***** READING TEXT *****

THE smoking footballer never really left us. He just went underground for a while. Only the incurably naïve would suggest that nicotine left the game’s bloodstream altogether between the era of Duncan McKenzie allegedly nipping to the touchline for a quick fag and Wayne Rooney allegedly blowing the cost of a decent DVD recorder on a 20-pack of Marlboro.
It was a surprise to learn that Rooney was a smoker during his 2010 summer to forget. Yet it probably shouldn’t have been. Fans of long lens photography will be aware that Ashley Cole and Dimitar Berbatov, among others, have enjoyed a cigarette in their time, as has Zinedine Zidane.
Fabien Barthez was another (but then smoking seems to be more culturally acceptable in France). When he wasn’t faffing about in the left-back position losing the ball to a tigerish striker, all short sleeves and recklessness, the former Manchester United goalkeeper enjoyed a quick drag.
There’s a story of Barthez being forced off during a United game against Southampton in 2003, then going for a smoke in Gordon Strachan’s office. Saints boss Strachan, a clean-living non-smoker, was not best pleased to discover a used ashtray on his desk after the match. He later suggested that Barthez “must have been taken off for smoker’s cough”.
It’s not that smoking in football has made a recent comeback, though. It’s always been there, sneaking out to the lean-to round the back of the office. Back in the 1990s, Paul Gascoigne and Teddy Sheringham were spotted at least once puffing away (not perhaps the greatest shock to discover that Gazza indulged, but Sheringham is another matter, given that he played on until he was about 58).
Further back than that, Ossie Ardiles apparently managed to stroll around Tottenham’s midfield in the 80s even though he was getting through 40 fags a day.
Most surprising of all, though, was David James’ revelation in 2008 that he had a 20-a-day smoking habit for 15 years. Chuck that in with his attempts to destroy his Liverpool career in the mid-to-late 90s by playing Nintendo games until his brain turned to jelly, and it’s hard not to marvel at the fact that he still talks about playing for England at the age of 40. Just think how good he could have been if he’d looked after himself properly from the start of his career.
While there are a few modern-day footballers around who earn enough money to be unconcerned about shortening their careers by developing a nicotine addiction, there aren’t quite so many managers who publicly admit to smoking.
Perhaps the most high profile is Roberto di Matteo, the West Brom boss. Di Matteo never smoked as a player, and has only taken it up since becoming a manager.
“I would not recommend smoking to anyone,” Di Matteo said just before Christmas. “It’s bad for your health and I’m trying to do it less and less.
“But it gives me five minutes to collect my thoughts after a match and my press officer can debrief me!”

***** DATASET EXTRACT *****

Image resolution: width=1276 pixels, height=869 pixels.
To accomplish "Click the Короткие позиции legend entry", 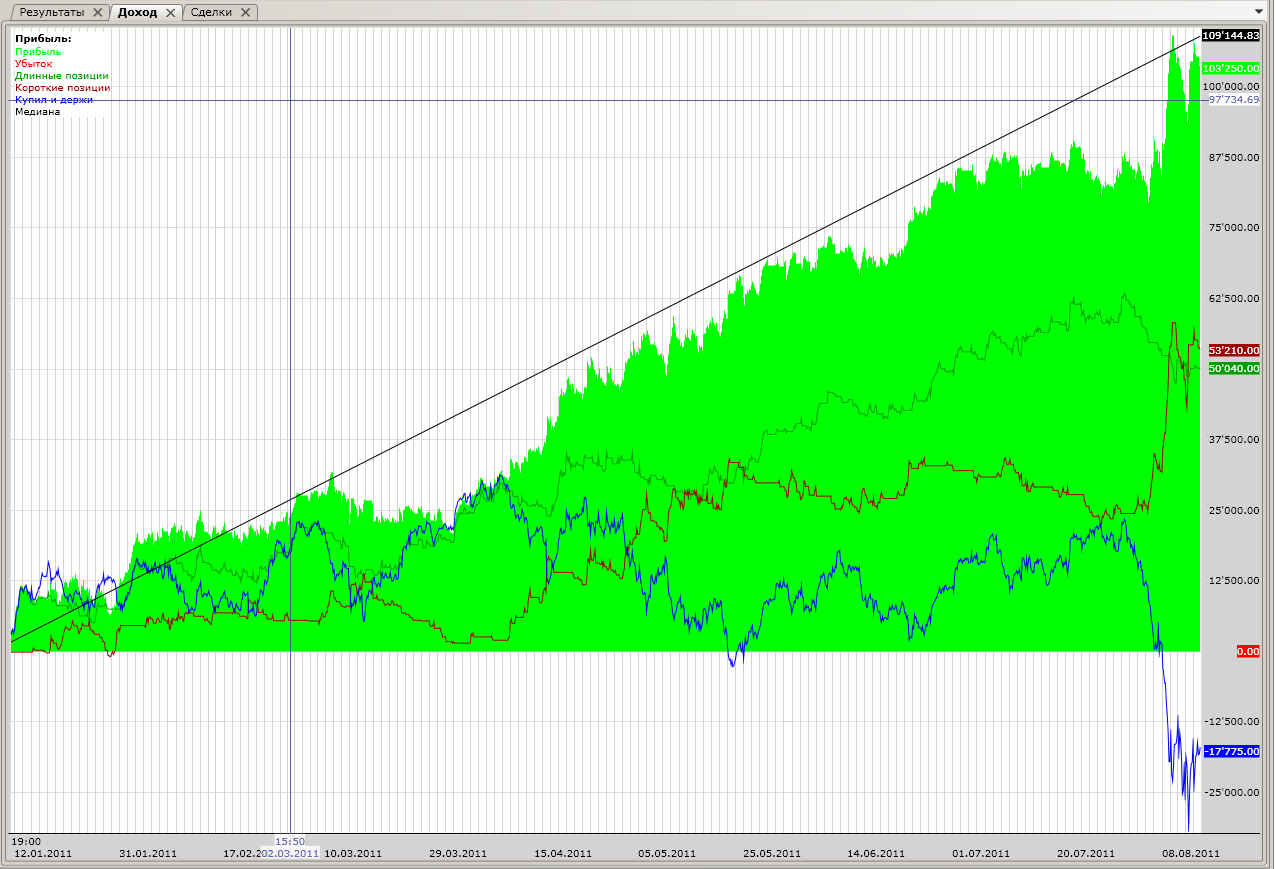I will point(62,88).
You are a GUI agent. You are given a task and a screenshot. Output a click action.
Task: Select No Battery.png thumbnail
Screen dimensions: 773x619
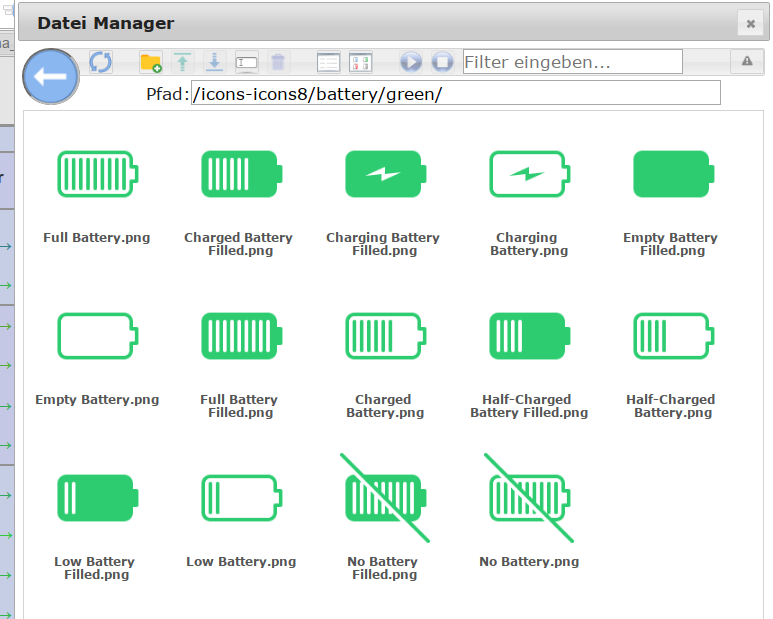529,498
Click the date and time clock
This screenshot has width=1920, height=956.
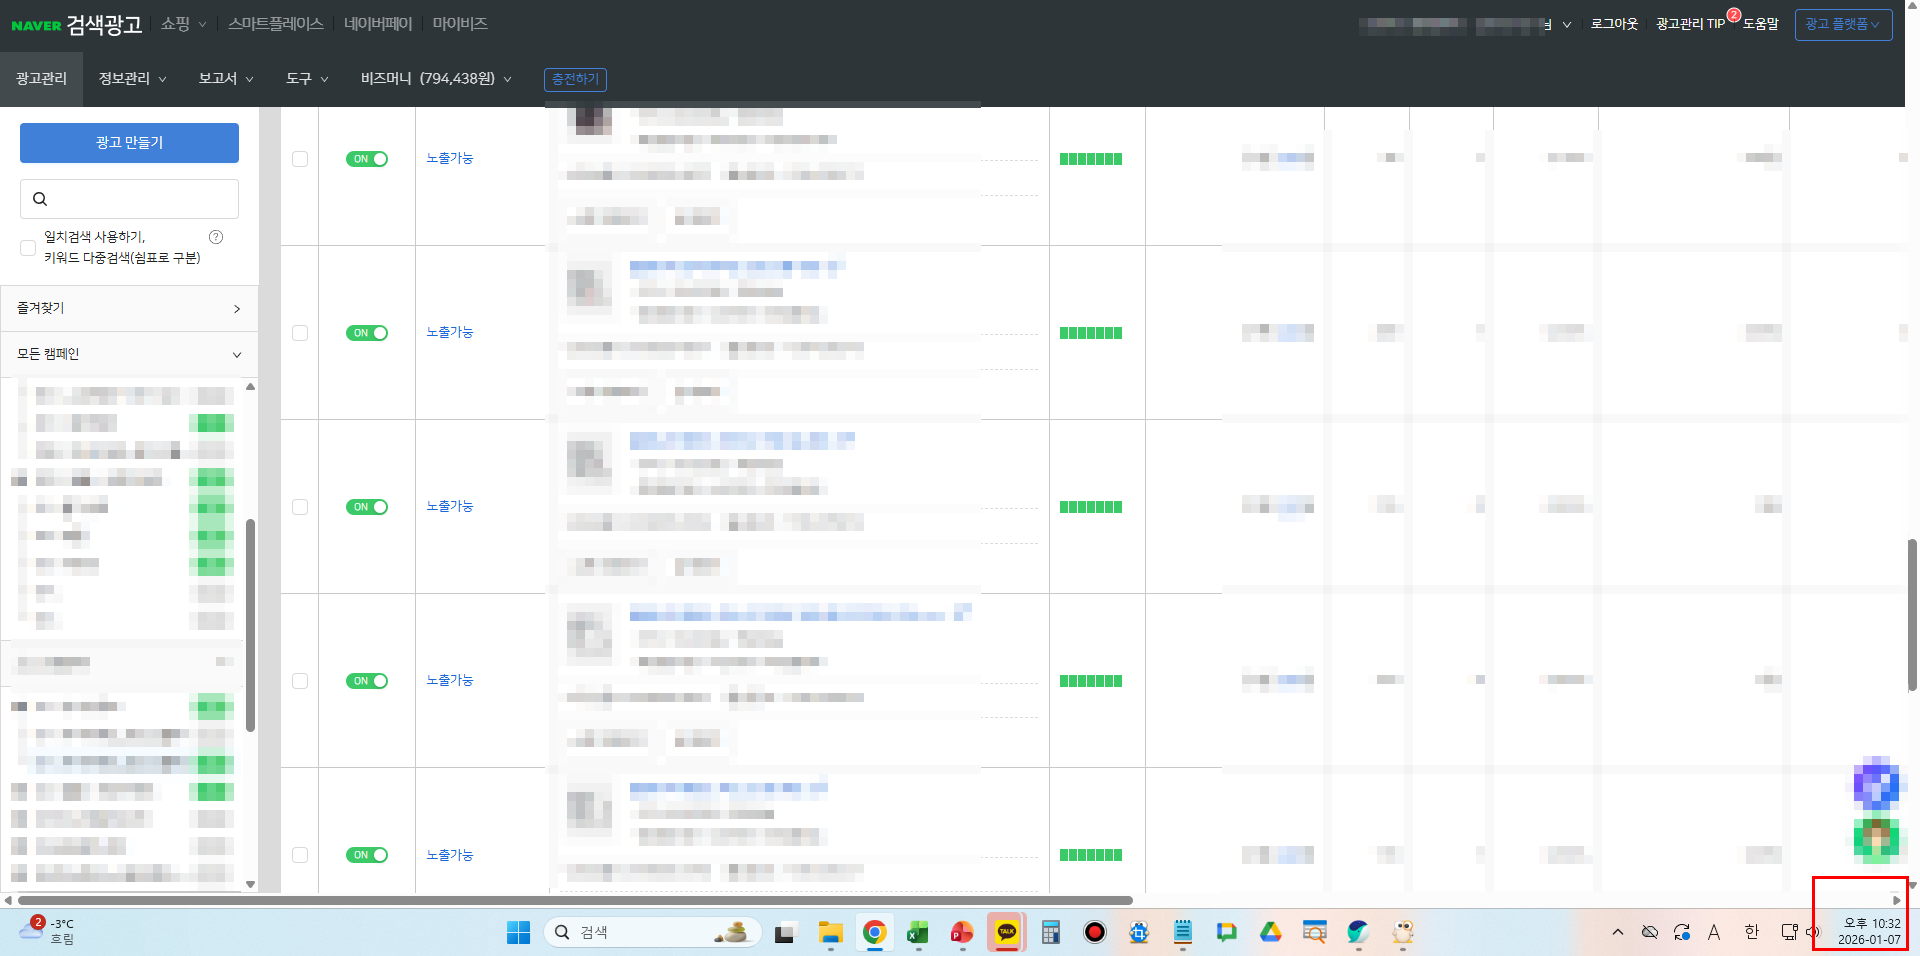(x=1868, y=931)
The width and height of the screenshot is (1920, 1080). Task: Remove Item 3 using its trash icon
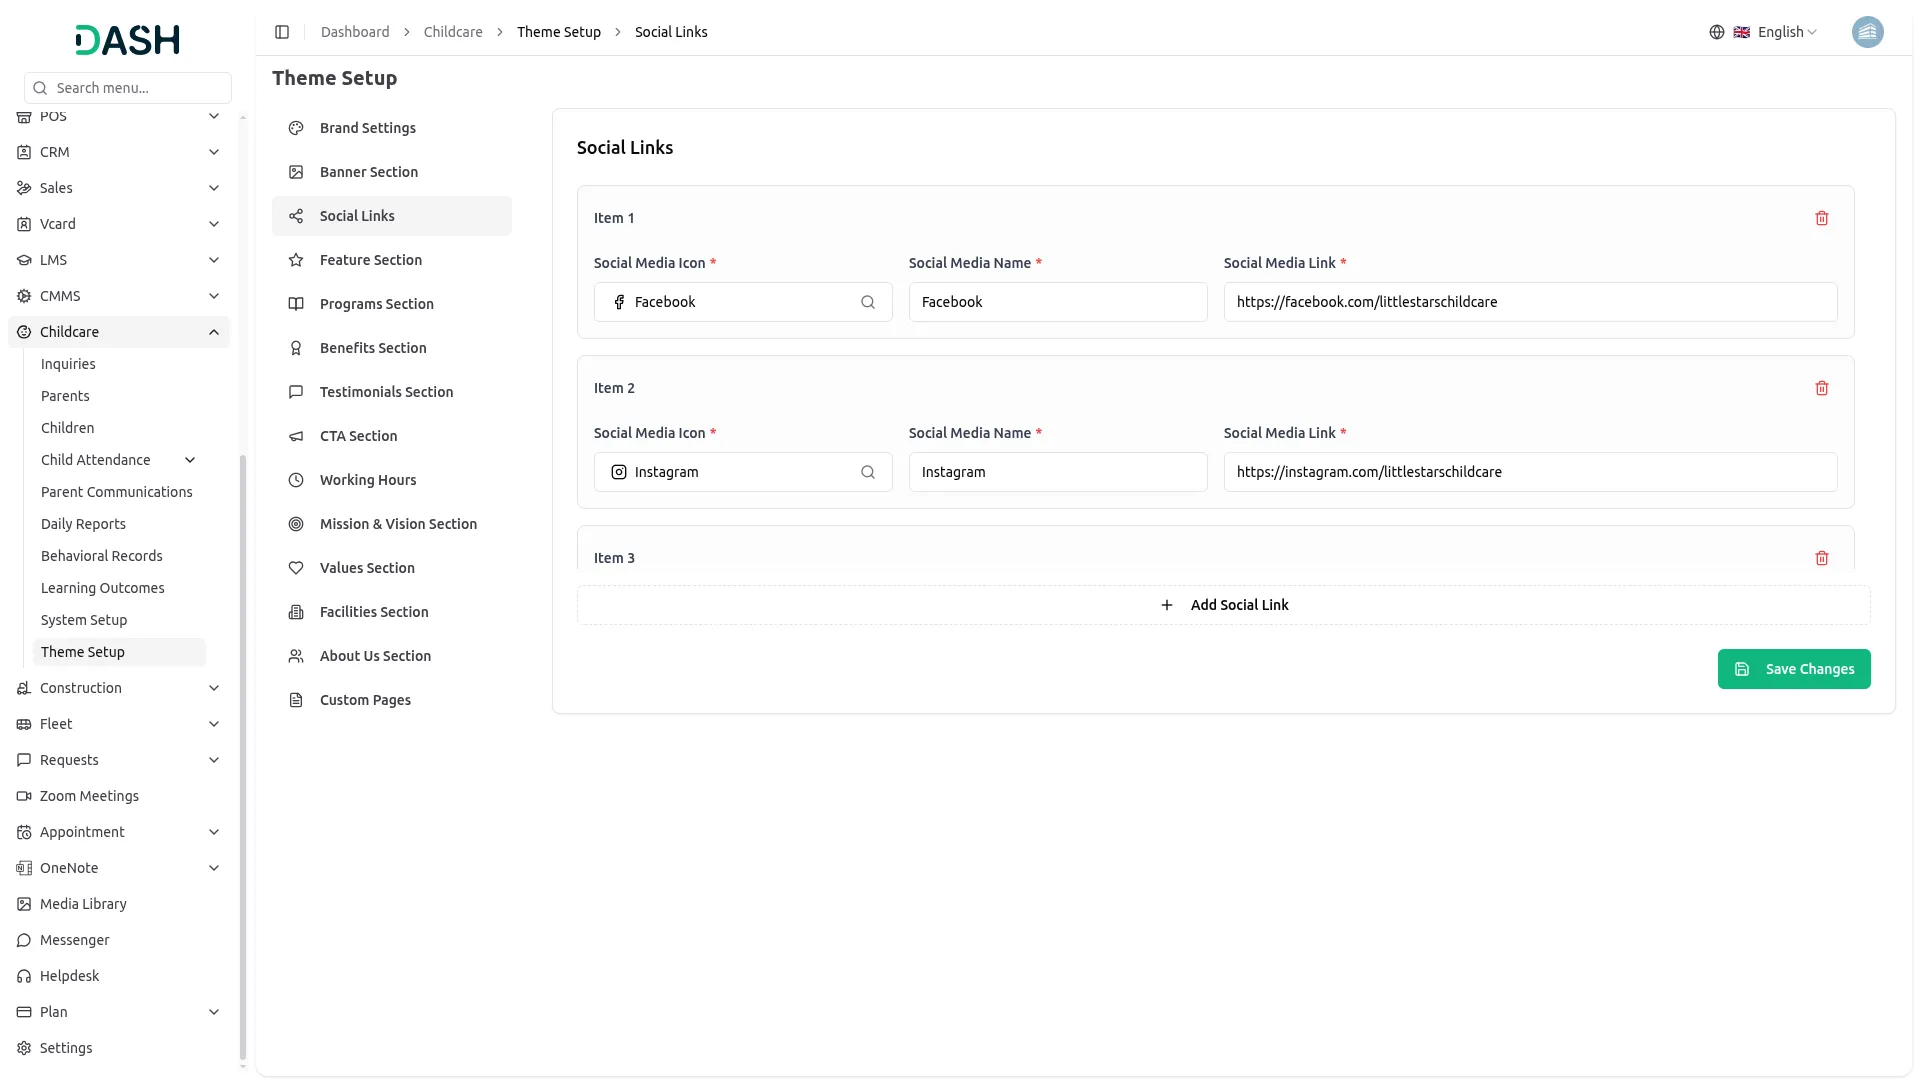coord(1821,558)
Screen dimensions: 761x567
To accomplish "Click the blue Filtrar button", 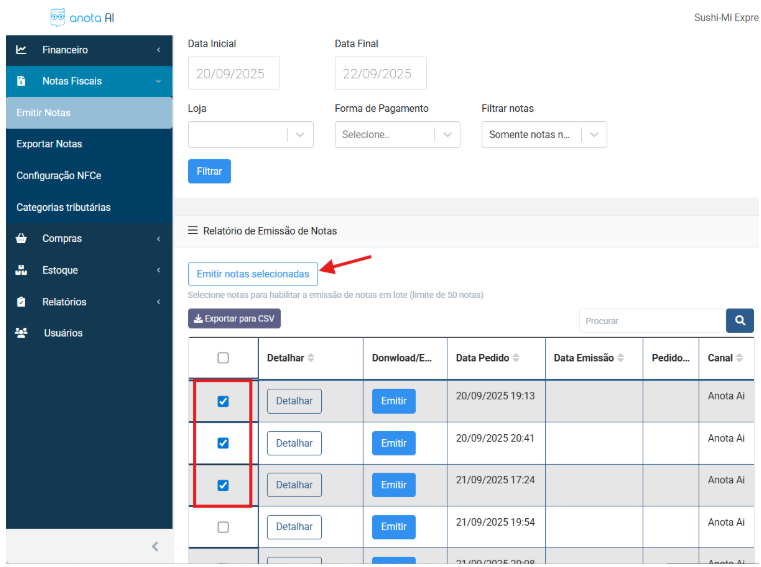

*****

- _SET PROBLEM_
Rewrite the article on smoking footballers starting at the words "Most surprising of" and ending after "admit to smoking.", with "Sega" in place of "Nintendo".

- _RESPONSE_
Most surprising of all, though, was David James’ revelation in 2008 that he had a 20-a-day smoking habit for 15 years. Chuck that in with his attempts to destroy his Liverpool career in the mid-to-late 90s by playing Sega games until his brain turned to jelly, and it’s hard not to marvel at the fact that he still talks about playing for England at the age of 40. Just think how good he could have been if he’d looked after himself properly from the start of his career.
While there are a few modern-day footballers around who earn enough money to be unconcerned about shortening their careers by developing a nicotine addiction, there aren’t quite so many managers who publicly admit to smoking.